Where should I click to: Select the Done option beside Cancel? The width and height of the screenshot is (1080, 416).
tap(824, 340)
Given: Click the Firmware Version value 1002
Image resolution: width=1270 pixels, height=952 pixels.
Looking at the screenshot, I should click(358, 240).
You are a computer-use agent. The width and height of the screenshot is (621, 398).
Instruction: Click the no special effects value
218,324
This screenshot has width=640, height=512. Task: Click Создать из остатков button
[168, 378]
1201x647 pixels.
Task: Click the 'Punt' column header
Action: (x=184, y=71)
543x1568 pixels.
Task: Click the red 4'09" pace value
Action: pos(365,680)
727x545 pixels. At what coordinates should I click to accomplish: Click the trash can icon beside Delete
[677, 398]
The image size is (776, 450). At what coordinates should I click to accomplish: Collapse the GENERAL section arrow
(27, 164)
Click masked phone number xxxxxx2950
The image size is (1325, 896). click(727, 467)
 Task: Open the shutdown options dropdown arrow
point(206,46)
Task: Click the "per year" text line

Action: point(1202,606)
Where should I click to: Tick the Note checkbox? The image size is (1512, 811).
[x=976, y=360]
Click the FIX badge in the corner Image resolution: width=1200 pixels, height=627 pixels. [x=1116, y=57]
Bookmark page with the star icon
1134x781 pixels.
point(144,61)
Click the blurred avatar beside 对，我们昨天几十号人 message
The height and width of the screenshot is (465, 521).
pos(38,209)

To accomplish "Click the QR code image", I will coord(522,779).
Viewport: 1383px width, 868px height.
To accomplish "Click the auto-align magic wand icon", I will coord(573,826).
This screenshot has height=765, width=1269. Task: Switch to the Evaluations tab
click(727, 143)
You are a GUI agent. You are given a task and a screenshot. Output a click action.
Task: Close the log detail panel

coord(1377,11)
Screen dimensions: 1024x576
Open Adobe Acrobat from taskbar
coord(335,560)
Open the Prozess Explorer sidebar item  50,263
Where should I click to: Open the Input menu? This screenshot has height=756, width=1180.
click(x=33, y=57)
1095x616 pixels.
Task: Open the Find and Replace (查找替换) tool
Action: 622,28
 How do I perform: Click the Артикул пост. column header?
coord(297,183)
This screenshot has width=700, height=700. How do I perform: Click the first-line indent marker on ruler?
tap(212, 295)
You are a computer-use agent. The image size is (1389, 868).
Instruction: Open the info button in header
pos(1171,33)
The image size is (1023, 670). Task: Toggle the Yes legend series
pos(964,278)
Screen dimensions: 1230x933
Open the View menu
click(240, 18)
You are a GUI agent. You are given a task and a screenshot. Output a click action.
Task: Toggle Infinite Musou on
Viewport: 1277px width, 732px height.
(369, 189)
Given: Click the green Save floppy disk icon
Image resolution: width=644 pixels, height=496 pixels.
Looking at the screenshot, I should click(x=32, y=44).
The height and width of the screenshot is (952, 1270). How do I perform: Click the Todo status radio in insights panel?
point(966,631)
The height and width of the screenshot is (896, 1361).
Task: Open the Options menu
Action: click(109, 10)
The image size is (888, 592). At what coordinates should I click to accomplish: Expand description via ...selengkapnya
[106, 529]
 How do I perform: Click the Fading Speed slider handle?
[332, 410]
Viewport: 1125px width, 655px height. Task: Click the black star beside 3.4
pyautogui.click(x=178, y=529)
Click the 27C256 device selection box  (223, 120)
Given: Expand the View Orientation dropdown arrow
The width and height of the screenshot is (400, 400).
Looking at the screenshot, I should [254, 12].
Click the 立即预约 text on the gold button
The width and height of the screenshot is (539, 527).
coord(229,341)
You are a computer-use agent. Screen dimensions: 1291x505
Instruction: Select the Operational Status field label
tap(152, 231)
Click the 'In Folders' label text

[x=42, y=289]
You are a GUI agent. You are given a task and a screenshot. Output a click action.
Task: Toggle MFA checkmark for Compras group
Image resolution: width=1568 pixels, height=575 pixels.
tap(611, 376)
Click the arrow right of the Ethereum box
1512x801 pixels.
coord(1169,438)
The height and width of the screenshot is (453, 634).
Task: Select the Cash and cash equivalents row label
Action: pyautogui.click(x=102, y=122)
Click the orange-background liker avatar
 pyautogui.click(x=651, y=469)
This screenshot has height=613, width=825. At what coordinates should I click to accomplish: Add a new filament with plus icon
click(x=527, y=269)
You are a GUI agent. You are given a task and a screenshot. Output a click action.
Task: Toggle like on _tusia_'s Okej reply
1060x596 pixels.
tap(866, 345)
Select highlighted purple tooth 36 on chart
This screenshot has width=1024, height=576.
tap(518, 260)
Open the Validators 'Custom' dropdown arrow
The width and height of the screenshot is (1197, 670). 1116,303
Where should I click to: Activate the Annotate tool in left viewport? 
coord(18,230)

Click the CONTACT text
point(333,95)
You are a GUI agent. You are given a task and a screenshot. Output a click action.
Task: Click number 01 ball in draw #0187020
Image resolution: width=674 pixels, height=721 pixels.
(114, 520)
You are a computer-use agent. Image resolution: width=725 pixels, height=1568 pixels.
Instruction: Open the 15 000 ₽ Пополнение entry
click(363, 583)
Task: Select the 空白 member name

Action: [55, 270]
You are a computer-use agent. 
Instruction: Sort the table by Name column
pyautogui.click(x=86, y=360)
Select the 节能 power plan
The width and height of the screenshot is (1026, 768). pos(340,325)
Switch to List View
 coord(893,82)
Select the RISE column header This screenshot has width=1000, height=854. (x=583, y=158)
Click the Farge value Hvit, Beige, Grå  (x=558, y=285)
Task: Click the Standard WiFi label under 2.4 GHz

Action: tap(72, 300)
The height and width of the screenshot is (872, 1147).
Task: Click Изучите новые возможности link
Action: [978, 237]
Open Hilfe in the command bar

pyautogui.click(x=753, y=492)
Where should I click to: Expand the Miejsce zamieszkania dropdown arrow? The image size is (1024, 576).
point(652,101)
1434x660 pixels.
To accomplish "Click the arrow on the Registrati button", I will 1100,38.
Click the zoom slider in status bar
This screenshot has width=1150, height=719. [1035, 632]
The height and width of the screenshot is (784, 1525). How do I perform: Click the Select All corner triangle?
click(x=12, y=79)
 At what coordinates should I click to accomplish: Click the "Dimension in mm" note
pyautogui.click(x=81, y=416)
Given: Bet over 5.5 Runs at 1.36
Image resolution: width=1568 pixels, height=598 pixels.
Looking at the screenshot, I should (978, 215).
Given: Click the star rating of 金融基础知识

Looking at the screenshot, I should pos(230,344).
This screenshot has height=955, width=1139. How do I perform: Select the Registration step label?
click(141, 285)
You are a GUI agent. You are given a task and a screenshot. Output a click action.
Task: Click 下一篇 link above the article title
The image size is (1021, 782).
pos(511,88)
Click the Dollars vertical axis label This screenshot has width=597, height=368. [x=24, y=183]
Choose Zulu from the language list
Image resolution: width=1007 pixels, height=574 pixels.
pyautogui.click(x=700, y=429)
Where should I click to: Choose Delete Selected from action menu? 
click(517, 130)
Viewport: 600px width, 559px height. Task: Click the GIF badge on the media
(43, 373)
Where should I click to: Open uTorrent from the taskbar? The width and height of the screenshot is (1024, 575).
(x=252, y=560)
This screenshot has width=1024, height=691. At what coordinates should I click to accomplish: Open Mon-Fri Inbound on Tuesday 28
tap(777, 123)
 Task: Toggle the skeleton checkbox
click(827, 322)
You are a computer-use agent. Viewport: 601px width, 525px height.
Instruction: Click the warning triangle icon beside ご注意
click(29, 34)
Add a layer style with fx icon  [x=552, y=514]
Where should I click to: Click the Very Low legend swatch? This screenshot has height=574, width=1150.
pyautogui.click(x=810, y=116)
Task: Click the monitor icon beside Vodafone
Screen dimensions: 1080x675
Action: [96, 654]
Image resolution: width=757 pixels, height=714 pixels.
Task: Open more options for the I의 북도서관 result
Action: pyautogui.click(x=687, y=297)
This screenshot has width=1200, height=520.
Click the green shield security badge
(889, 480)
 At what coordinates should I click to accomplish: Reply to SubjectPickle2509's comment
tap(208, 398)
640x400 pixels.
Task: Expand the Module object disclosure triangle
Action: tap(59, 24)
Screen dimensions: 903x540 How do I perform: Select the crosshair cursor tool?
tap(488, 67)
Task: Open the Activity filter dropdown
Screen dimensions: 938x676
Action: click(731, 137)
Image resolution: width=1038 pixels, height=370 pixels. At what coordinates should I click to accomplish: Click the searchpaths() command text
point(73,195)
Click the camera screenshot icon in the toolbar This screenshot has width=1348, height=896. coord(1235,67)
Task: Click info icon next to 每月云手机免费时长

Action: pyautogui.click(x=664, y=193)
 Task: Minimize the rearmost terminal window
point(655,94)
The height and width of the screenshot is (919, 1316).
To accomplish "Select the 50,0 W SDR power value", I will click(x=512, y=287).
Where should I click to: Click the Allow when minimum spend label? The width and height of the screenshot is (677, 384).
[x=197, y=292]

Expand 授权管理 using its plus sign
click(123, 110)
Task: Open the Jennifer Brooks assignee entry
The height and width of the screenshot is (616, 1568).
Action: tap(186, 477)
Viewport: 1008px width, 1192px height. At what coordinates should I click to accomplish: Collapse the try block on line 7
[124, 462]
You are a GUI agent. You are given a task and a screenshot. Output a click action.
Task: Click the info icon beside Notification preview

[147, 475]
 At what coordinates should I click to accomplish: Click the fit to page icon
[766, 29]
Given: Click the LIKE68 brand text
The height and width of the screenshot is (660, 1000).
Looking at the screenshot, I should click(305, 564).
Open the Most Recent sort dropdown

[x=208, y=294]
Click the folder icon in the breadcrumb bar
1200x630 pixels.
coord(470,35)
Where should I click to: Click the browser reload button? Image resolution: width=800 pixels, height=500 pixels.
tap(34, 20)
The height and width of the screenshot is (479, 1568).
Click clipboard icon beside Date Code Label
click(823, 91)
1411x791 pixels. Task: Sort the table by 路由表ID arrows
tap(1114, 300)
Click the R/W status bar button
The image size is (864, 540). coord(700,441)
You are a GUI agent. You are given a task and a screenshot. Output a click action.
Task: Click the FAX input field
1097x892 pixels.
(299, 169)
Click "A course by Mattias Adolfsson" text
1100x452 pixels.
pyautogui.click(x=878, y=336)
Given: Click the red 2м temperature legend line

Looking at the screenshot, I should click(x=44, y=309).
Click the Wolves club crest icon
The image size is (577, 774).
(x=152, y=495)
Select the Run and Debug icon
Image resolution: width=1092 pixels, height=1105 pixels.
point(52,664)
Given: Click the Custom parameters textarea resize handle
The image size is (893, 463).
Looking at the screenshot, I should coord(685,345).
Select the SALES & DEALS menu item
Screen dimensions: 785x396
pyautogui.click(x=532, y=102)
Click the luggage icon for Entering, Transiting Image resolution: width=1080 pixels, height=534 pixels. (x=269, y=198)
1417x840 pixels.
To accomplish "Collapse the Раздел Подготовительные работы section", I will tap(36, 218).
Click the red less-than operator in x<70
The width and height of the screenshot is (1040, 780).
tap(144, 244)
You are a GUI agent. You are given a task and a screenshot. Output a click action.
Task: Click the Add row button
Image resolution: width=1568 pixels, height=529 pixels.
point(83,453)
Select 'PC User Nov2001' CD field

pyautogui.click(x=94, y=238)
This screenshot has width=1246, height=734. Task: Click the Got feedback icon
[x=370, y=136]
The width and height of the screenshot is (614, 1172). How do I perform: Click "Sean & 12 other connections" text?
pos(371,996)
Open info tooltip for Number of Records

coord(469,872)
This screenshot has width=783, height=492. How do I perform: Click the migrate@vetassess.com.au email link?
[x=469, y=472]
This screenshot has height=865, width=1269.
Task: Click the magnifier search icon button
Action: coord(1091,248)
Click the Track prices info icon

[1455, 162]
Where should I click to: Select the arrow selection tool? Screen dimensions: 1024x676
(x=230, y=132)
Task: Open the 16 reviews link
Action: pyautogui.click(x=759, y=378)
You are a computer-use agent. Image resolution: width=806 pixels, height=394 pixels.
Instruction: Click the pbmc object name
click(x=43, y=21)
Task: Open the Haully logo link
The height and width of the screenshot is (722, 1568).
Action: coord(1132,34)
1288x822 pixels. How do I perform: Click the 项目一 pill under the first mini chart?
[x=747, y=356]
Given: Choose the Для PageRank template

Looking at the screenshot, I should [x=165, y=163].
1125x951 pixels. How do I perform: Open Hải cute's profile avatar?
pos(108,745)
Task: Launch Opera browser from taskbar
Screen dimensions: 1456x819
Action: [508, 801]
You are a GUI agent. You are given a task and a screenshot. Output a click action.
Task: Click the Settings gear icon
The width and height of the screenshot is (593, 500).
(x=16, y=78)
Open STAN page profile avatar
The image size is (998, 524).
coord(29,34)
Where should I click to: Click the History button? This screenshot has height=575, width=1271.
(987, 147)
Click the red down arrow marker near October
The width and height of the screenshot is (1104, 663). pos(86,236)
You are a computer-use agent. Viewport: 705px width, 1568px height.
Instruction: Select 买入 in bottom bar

## Exercise requirements
Using only the listing above, restate exactly the lines from the line containing "Task: Click 下一篇 link above the article title" through the line containing "Click the camera", both included.

## Response
Task: Click 下一篇 link above the article title
The image size is (1021, 782).
pos(511,88)
Click the Dollars vertical axis label This screenshot has width=597, height=368. [x=24, y=183]
Choose Zulu from the language list
Image resolution: width=1007 pixels, height=574 pixels.
pyautogui.click(x=700, y=429)
Where should I click to: Choose Delete Selected from action menu? 
click(517, 130)
Viewport: 600px width, 559px height. Task: Click the GIF badge on the media
(43, 373)
Where should I click to: Open uTorrent from the taskbar? The width and height of the screenshot is (1024, 575).
(x=252, y=560)
This screenshot has width=1024, height=691. At what coordinates should I click to accomplish: Open Mon-Fri Inbound on Tuesday 28
tap(777, 123)
 Task: Toggle the skeleton checkbox
click(827, 322)
You are a computer-use agent. Viewport: 601px width, 525px height.
Instruction: Click the warning triangle icon beside ご注意
click(29, 34)
Add a layer style with fx icon  [x=552, y=514]
Where should I click to: Click the Very Low legend swatch? This screenshot has height=574, width=1150.
pyautogui.click(x=810, y=116)
Task: Click the monitor icon beside Vodafone
Screen dimensions: 1080x675
Action: [96, 654]
Image resolution: width=757 pixels, height=714 pixels.
Task: Open more options for the I의 북도서관 result
Action: pyautogui.click(x=687, y=297)
This screenshot has width=1200, height=520.
Click the green shield security badge
(889, 480)
 At what coordinates should I click to accomplish: Reply to SubjectPickle2509's comment
tap(208, 398)
640x400 pixels.
Task: Expand the Module object disclosure triangle
Action: tap(59, 24)
Screen dimensions: 903x540 How do I perform: Select the crosshair cursor tool?
tap(488, 67)
Task: Open the Activity filter dropdown
Screen dimensions: 938x676
Action: click(731, 137)
Image resolution: width=1038 pixels, height=370 pixels. At what coordinates should I click to accomplish: Click the searchpaths() command text
point(73,195)
Click the camera screenshot icon in the toolbar This screenshot has width=1348, height=896. coord(1235,67)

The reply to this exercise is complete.